That is the good news. The bad news is that the Haute Route is also quite busy. Not as busy as the TMB but busy all the same. But it is slightly easier to book the Haute Route so if you have failed to secure TMB accommodation, then often you can still get sorted on the WHR. It is, however, a bit harder than the TMB: 206km compared to the 170km of the TMB; with 14,000m of height gain as opposed to 10,000m for the TMB. It therefore takes longer than the TMB but you do not have to do all of it. It enjoys the same camaraderie between trekkers and I prefer it to the TMB. So don’t overlook this one.

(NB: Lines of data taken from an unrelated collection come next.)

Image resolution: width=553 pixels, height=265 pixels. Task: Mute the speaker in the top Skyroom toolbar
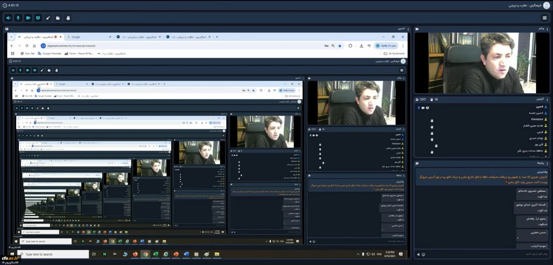point(8,18)
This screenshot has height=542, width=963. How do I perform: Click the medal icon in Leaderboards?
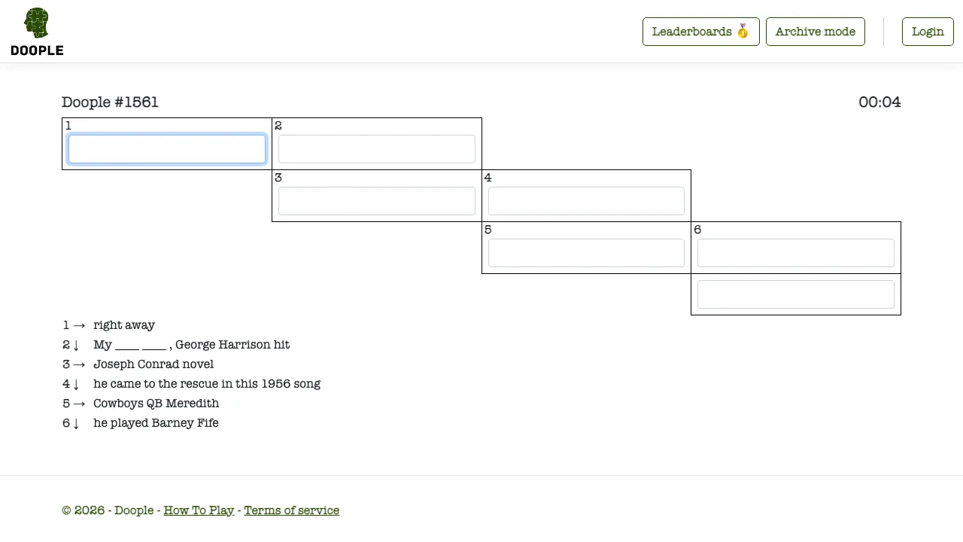(x=743, y=32)
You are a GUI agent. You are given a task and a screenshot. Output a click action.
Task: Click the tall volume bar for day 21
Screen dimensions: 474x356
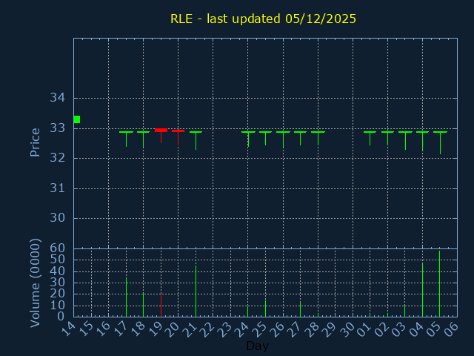click(x=196, y=291)
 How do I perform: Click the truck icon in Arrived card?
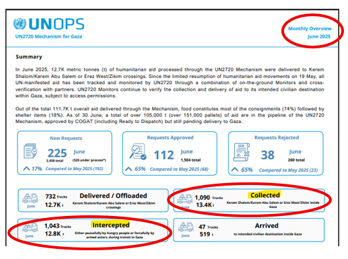(186, 227)
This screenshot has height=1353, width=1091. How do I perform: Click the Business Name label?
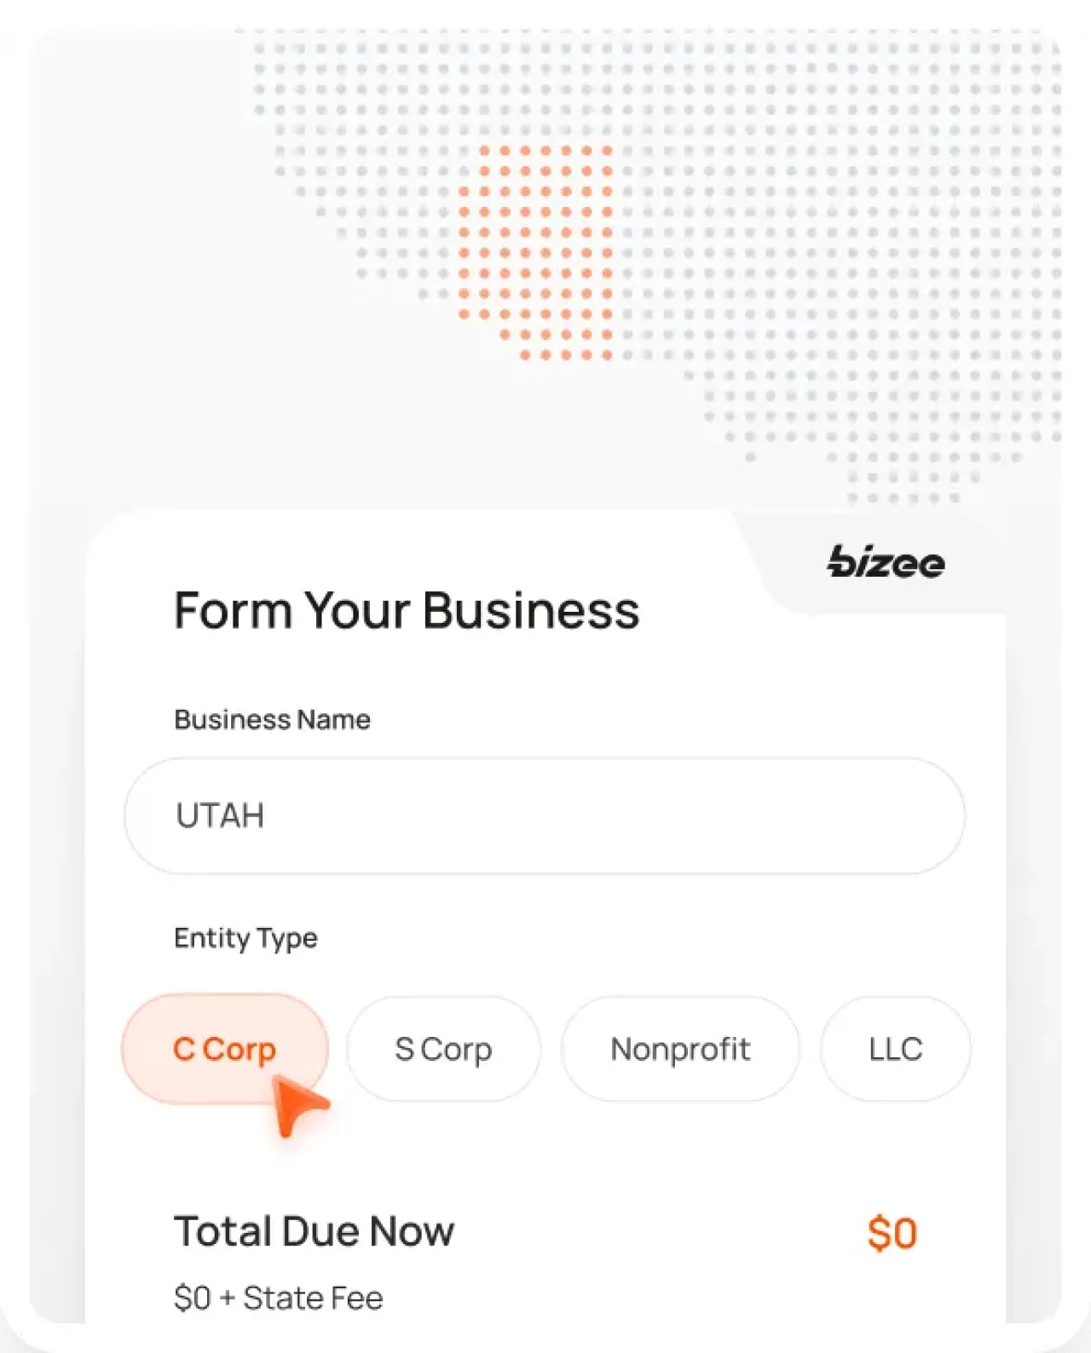point(272,719)
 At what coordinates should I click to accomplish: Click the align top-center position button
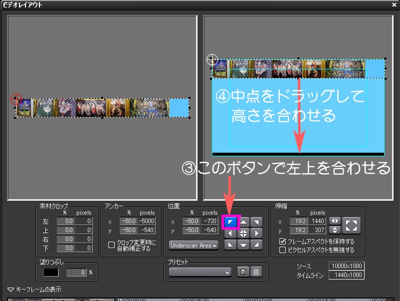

Tour of the Ecrins National Park (GR54)
A less obvious alternative is the GR54. It is my favourite trek in all the world, making a circumnavigation of the Ecrins Massif, the second highest range in France. It may be second to the Mont Blanc Massif in terms of height but not by much. And once you see it, there is no chance that you will notice that, for this is majestic high mountain terrain. And in my opinion, it is a much more real Alpine experience than the TMB. Much of the trek heads through the pristine Ecrins National Park which inexplicably gets only a fraction of the visitors that cram the Mont Blanc Massif each season. It is a truly remarkable place: a wilderness of snowy peaks, lovely pastures, incredible lakes and beautiful hamlets and refuges. Furthermore, you are much more likely to see wildlife in this protected region: chamois and ibex are regularly spotted. The path is just as good as the TMB and it has been recently waymarked so I find it to be easier to navigate than the TMB.
It is about 180km so it is a bit harder than the TMB but not prohibitively so: it takes around the same length of time. And it is much easier to secure bookings. Or if you wish to camp then you will be delighted to learn that wild camping is permitted almost everywhere in the park: a rare thing these days. In my humble opinion, this is a bucket list trek. Your friends won’t know where it is but who cares as you will be doing something very special?
But I hear you say, I am new to trekking and do not want to do a trek even a little harder than the TMB. And I reply: “no problem! There are plenty of treks of similar difficulty or slightly easier. But you are going to have to wait until my next post to be appraised of this secret. To be continued.....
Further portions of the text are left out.